Entries on target coordinates:
[Start]

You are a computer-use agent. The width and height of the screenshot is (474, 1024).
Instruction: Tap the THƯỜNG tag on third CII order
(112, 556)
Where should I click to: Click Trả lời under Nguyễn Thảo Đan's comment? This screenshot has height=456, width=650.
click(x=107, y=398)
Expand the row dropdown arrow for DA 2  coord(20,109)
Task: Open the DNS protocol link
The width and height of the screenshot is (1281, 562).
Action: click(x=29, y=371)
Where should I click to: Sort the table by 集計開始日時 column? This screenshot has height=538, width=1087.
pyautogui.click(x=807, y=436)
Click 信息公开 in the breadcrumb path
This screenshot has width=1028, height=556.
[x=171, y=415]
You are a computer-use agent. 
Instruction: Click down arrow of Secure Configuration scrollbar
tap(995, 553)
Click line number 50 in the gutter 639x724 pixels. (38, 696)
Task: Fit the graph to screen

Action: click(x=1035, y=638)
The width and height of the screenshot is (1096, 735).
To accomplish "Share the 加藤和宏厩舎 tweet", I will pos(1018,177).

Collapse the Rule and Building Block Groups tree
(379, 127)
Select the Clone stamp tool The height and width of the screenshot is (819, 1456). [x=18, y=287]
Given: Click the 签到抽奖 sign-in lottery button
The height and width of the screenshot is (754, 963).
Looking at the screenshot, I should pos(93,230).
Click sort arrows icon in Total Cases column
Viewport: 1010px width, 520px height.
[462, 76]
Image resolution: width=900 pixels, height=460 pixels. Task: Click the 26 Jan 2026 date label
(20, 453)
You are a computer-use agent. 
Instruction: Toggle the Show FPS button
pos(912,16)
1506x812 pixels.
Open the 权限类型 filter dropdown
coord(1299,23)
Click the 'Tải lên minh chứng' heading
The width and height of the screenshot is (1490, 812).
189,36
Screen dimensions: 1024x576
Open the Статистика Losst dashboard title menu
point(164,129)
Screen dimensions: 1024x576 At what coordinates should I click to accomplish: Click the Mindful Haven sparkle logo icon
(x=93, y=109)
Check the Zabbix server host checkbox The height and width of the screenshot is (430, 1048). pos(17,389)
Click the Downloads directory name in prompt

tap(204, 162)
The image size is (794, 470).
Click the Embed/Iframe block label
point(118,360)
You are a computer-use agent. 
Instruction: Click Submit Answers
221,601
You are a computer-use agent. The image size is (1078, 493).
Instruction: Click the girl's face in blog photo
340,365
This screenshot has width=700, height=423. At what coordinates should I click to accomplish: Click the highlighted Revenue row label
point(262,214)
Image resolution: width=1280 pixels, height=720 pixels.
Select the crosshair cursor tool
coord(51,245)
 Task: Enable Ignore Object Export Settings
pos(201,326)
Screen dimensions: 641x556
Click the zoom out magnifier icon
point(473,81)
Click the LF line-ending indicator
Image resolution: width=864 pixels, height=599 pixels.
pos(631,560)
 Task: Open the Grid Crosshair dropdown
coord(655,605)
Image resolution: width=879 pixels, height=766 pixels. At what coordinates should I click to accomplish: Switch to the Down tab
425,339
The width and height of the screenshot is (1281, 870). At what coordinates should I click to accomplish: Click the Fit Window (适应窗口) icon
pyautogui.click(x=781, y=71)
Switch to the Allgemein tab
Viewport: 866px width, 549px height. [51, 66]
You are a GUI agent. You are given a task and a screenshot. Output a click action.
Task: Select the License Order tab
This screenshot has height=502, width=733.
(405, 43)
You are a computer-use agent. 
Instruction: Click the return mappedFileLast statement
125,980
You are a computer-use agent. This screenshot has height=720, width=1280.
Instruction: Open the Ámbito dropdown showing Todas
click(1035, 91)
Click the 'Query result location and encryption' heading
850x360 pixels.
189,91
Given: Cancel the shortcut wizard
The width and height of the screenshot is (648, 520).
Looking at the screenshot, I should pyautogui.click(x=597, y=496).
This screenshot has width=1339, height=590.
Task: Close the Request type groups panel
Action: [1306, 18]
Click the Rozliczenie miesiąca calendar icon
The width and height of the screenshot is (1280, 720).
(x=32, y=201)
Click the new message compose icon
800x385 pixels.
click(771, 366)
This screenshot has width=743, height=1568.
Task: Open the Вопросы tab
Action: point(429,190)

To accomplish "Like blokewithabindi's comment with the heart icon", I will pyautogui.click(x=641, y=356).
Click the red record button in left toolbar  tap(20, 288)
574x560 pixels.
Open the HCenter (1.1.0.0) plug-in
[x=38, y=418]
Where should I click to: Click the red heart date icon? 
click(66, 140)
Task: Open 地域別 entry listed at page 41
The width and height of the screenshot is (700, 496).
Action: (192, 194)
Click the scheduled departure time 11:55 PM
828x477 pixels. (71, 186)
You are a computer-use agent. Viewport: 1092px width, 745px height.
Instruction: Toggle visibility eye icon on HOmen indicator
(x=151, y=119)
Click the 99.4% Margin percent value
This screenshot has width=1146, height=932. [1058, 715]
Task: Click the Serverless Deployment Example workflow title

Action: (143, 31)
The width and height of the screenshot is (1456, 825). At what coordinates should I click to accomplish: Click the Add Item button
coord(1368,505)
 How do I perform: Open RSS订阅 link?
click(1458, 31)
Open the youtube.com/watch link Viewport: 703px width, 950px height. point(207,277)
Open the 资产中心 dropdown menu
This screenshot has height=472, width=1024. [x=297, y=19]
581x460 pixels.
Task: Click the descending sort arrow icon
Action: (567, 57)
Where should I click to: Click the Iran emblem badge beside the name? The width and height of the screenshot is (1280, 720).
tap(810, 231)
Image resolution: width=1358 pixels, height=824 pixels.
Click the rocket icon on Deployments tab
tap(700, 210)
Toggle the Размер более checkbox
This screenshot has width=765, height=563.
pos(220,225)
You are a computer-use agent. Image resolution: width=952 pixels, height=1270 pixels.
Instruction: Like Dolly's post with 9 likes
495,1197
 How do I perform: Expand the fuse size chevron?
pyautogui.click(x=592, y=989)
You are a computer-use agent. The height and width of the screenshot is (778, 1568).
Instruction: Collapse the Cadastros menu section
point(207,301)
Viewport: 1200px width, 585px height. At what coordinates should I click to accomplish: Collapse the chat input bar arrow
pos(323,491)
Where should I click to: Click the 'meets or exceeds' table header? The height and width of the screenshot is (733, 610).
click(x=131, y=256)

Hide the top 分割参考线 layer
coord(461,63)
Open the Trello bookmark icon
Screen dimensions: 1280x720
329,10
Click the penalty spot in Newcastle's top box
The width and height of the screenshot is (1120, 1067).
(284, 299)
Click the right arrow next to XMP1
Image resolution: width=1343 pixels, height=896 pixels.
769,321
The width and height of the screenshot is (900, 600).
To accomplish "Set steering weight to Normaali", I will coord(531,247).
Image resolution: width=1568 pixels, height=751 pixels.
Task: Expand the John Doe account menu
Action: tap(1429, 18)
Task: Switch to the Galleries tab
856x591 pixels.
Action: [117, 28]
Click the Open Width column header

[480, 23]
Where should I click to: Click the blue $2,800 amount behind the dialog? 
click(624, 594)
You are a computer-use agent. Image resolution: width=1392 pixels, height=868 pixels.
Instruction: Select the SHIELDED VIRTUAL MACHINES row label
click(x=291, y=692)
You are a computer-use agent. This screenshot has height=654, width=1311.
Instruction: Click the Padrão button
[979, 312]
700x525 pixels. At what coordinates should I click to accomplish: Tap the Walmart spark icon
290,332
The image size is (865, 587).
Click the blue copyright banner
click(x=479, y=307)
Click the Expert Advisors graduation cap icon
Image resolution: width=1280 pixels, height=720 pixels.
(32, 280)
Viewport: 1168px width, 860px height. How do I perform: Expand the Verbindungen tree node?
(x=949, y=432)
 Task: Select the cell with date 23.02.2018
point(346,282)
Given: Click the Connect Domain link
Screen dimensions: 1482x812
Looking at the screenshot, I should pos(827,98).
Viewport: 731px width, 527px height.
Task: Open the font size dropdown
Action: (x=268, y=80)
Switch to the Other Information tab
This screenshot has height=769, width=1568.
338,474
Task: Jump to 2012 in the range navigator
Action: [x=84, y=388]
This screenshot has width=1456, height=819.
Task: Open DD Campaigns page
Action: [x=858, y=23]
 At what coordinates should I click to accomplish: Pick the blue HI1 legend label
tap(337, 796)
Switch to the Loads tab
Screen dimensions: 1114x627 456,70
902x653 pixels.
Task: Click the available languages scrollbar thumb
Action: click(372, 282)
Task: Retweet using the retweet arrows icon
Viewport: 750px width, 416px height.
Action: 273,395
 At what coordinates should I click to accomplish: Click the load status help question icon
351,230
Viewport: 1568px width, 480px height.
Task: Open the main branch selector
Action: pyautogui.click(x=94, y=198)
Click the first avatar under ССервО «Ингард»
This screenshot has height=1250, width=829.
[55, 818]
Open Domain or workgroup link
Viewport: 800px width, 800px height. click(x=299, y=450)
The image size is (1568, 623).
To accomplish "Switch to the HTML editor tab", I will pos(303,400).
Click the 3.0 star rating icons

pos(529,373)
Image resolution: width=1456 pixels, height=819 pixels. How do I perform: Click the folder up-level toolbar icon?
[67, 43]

[End]

Copy the data above word for word, beginning at the line that contains "The width and height of the screenshot is (1456, 825)." and ending after the line that contains "tap(810, 231)".

:: Full output ::
The width and height of the screenshot is (1456, 825). At what coordinates should I click to accomplish: Click the Add Item button
coord(1368,505)
 How do I perform: Open RSS订阅 link?
click(1458, 31)
Open the youtube.com/watch link Viewport: 703px width, 950px height. point(207,277)
Open the 资产中心 dropdown menu
This screenshot has height=472, width=1024. [x=297, y=19]
581x460 pixels.
Task: Click the descending sort arrow icon
Action: (567, 57)
Where should I click to: Click the Iran emblem badge beside the name? The width and height of the screenshot is (1280, 720).
tap(810, 231)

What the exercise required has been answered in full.